### What is being asked
Reproduce the data word for word, keeping every line complete.

### Records to use
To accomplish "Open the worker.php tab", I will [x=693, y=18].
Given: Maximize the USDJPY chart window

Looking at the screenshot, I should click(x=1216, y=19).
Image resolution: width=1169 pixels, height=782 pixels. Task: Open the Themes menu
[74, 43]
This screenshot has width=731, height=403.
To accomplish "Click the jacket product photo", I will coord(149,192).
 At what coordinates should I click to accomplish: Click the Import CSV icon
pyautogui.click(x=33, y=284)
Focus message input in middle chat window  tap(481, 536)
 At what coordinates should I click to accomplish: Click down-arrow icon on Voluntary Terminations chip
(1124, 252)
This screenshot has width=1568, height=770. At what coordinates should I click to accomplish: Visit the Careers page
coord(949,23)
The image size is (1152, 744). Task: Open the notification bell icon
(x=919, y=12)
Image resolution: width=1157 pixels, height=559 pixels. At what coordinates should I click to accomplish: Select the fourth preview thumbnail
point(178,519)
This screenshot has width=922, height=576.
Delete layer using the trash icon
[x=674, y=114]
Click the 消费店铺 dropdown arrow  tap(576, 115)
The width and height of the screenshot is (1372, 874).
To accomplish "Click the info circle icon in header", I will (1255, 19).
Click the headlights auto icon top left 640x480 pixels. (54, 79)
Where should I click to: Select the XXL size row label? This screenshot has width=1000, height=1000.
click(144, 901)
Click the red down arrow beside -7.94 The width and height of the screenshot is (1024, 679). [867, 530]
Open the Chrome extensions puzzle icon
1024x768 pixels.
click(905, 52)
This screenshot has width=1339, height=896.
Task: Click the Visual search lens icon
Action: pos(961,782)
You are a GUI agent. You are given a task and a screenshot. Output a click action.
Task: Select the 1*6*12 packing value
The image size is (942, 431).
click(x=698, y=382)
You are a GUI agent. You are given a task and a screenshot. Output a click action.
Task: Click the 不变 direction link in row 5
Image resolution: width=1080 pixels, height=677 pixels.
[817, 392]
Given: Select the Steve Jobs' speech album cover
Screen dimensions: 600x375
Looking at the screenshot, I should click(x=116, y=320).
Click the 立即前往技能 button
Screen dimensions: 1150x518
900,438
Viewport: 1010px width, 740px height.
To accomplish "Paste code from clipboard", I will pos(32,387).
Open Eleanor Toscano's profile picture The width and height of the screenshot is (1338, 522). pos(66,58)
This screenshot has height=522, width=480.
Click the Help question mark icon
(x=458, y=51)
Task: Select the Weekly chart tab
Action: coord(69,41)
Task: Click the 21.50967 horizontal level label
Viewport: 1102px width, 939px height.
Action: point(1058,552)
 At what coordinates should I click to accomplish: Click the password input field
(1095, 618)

### Expected output
To accomplish "Open the worker.php tab", I will [x=693, y=18].
Given: Maximize the USDJPY chart window

Looking at the screenshot, I should click(x=1216, y=19).
Image resolution: width=1169 pixels, height=782 pixels. Task: Open the Themes menu
[74, 43]
This screenshot has width=731, height=403.
To accomplish "Click the jacket product photo", I will coord(149,192).
 At what coordinates should I click to accomplish: Click the Import CSV icon
pyautogui.click(x=33, y=284)
Focus message input in middle chat window  tap(481, 536)
 At what coordinates should I click to accomplish: Click down-arrow icon on Voluntary Terminations chip
(1124, 252)
This screenshot has width=1568, height=770. At what coordinates should I click to accomplish: Visit the Careers page
coord(949,23)
The image size is (1152, 744). Task: Open the notification bell icon
(x=919, y=12)
Image resolution: width=1157 pixels, height=559 pixels. At what coordinates should I click to accomplish: Select the fourth preview thumbnail
point(178,519)
This screenshot has width=922, height=576.
Delete layer using the trash icon
[x=674, y=114]
Click the 消费店铺 dropdown arrow  tap(576, 115)
The width and height of the screenshot is (1372, 874).
To accomplish "Click the info circle icon in header", I will (1255, 19).
Click the headlights auto icon top left 640x480 pixels. (54, 79)
Where should I click to: Select the XXL size row label? This screenshot has width=1000, height=1000.
click(144, 901)
Click the red down arrow beside -7.94 The width and height of the screenshot is (1024, 679). [867, 530]
Open the Chrome extensions puzzle icon
1024x768 pixels.
click(905, 52)
This screenshot has width=1339, height=896.
Task: Click the Visual search lens icon
Action: pos(961,782)
You are a GUI agent. You are given a task and a screenshot. Output a click action.
Task: Select the 1*6*12 packing value
The image size is (942, 431).
click(x=698, y=382)
You are a GUI agent. You are given a task and a screenshot. Output a click action.
Task: Click the 不变 direction link in row 5
Image resolution: width=1080 pixels, height=677 pixels.
[817, 392]
Given: Select the Steve Jobs' speech album cover
Screen dimensions: 600x375
Looking at the screenshot, I should click(x=116, y=320).
Click the 立即前往技能 button
Screen dimensions: 1150x518
900,438
Viewport: 1010px width, 740px height.
To accomplish "Paste code from clipboard", I will pos(32,387).
Open Eleanor Toscano's profile picture The width and height of the screenshot is (1338, 522). pos(66,58)
This screenshot has height=522, width=480.
Click the Help question mark icon
(x=458, y=51)
Task: Select the Weekly chart tab
Action: coord(69,41)
Task: Click the 21.50967 horizontal level label
Viewport: 1102px width, 939px height.
Action: point(1058,552)
 At what coordinates should I click to accomplish: Click the password input field
(1095, 618)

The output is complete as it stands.